FIFE, Pierce County - Rocco "Mac" Manza, creator of the landmark Poodle Dog restaurant here, has died at age 94.

Mr. Manza, who became rich in the construction business but still worked six-day weeks at his beloved restaurant, died Wednesday (March 31) at St. Claire Hospital in Lakewood, Pierce County.

He opened the restaurant on Highway 99 with partner E.J. "Jimmy" Zarelli in 1933. The place quickly became a Tacoma-area institution.

"Mac was one of the great pioneers of our area," said lifelong friend Stan Naccarato. "Mac knew everybody. He loved to sit and talk with everybody."

Mr. Manza was born in 1904 in an Italian farming village. The family ultimately settled in Tacoma, where his parents ran a grocery, and Mr. Manza quit school in the sixth grade to hawk newspapers, peddle fruit, jerk sodas, sell cigars and run pool halls.

"Everybody called me Mac," Mr. Manza said in a 1989 interview. "My dad once paid $50 to this school to teach my brother Ralph to be a mechanic. I used to visit Ralph over at mechanic's school, so they started calling me `Little Mechanic.' Then it became Mac. Simple."

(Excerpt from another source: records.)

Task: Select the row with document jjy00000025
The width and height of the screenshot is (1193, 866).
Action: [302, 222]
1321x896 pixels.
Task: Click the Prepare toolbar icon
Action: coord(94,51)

Mr. Manza and childhood friend Zarelli saved their money and borrowed $500 from Mr. Manza's father to buy a Fife hamburger stand called The Blue Jay. Originally, they called it "The Mayflower" - the name on a neon sign they had bought from a miniature golf course for $95.

Mr. Manza hated the name, however, and renamed it The Poodle Dog, after an eatery in San Francisco. It was an instant hit.

In 1934, the pair built the Century Ballroom next door. Bandleader Guy Lombardo opened the place, and big-name entertainers made frequent stops. Tommy Dorsey and his band attracted 4,752 people one night in 1940.

Mr. Manza and Zarelli closed the Century in 1956 to concentrate on their construction firm, Merit Co., which later built the Villa Plaza mall in Lakewood and the Tacoma Dome.

Zarelli died in 1985, but Mr. Manza kept working at The Poodle Dog every day but Sunday.

"His real pride," said his daughter, Jan Blatt, "was taking care of people."

Mr. Manza, whose wife of 56 years, Loma, died in 1992, is survived by two daughters, two sons and two sisters. The family plans to keep The Poodle Dog in operation the way Mr. Manza liked it.